Joconde: Portal of the Collections of the Museums of France offers details about this print and the six other prints in the series: http://www.culture.gouv.fr/public/mistral/joconde_fr?ACTION=CHERCHER&FIELD_3=AUTR&VALUE_3=CHIBOUST%20B

Condition: richly inked impression in excellent condition with small margins (varying but approximately 1 cm). The sheet is laid upon a conservator’s support sheet.

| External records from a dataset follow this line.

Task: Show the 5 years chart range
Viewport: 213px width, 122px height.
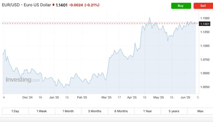Action: pyautogui.click(x=174, y=111)
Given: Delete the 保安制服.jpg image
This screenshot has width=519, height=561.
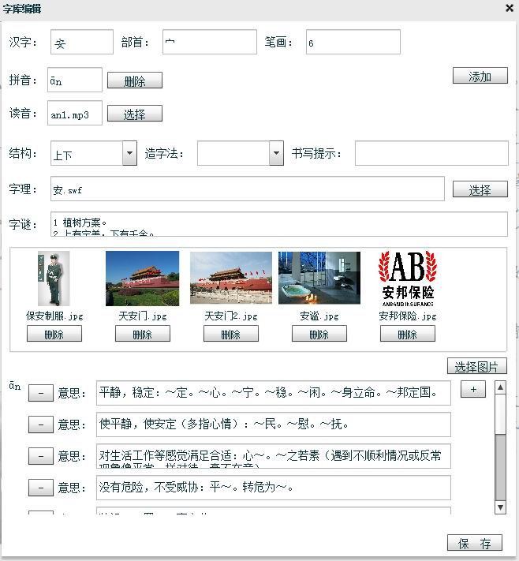Looking at the screenshot, I should pos(54,335).
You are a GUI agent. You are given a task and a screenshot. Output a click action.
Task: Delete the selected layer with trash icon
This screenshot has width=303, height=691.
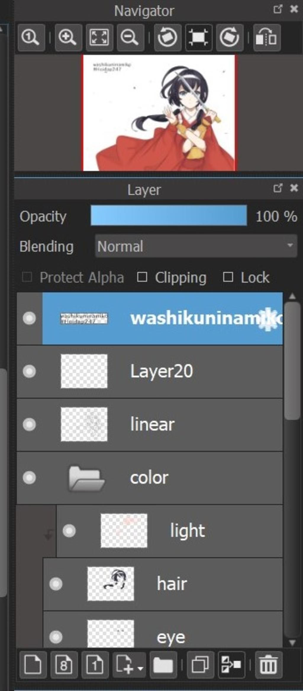pyautogui.click(x=268, y=665)
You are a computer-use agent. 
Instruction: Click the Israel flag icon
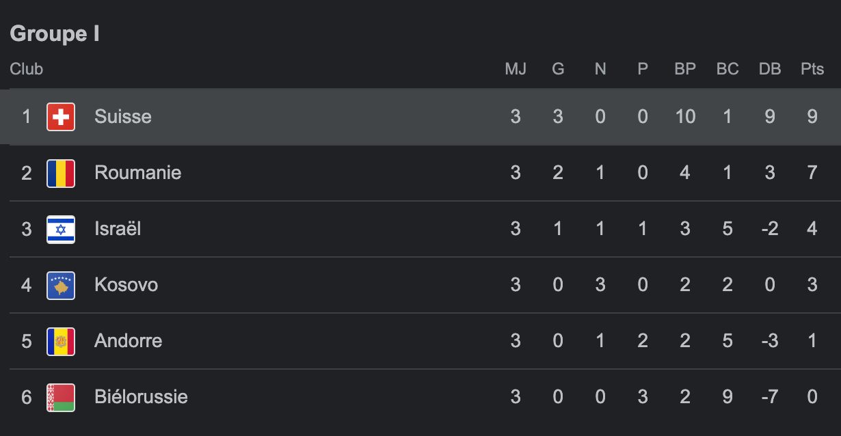point(61,229)
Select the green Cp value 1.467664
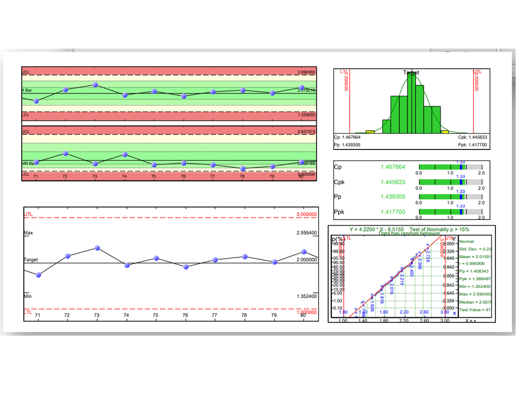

I am selling this very romantic landscape with the featured biblical subject of Tobias addressed by an Angel for AU$154 (currently US$114.95/EUR102.59/GBP88.75 at the time of this listing) including postage and handling to anywhere in the world.
If you are interested in purchasing this beautiful print glowing with light, please contact me (oz_jim@printsandprinciples.com) and I will send you a PayPal invoice to make the payment easy.

This print has been sold


This print has driven me crazy and the reason is all about my attempt to establish the name of the printmaker responsible for its execution. At first I thought that my research had come to an end when I found that the British Museum named the etcher as Abraham Genoels and advised that the print was part of a six plate series published by Van der Meulen (as inscribed on the plate). Sadly, my joy was short lived and doubt set in when I read the BM’s advice that the print was not listed in the catalogue raisonné on Genoels offered by Bartsch or Hollstein. The fact that these sources did not have the print listed is not in itself a problem as both august authorities are known to have shortfalls in their collections of data (for example, in my last post I commented about the error in Bartsch that has not been corrected in TIB regarding Diana Scultori’s name). My consternation is that Joconde: Portal of the Collections of the Museums of France attributes this print and the five others in the series to a somewhat obscure late 17th century printmaker called B. Chiboust. Indeed this artist is so obscure that the Philadelphia Museum of Art shows the first initial of the name as a “P” rather than a “B.” (see http://www.philamuseum.org/collections/permanent/79806.html?mulR=1021048225%7C2).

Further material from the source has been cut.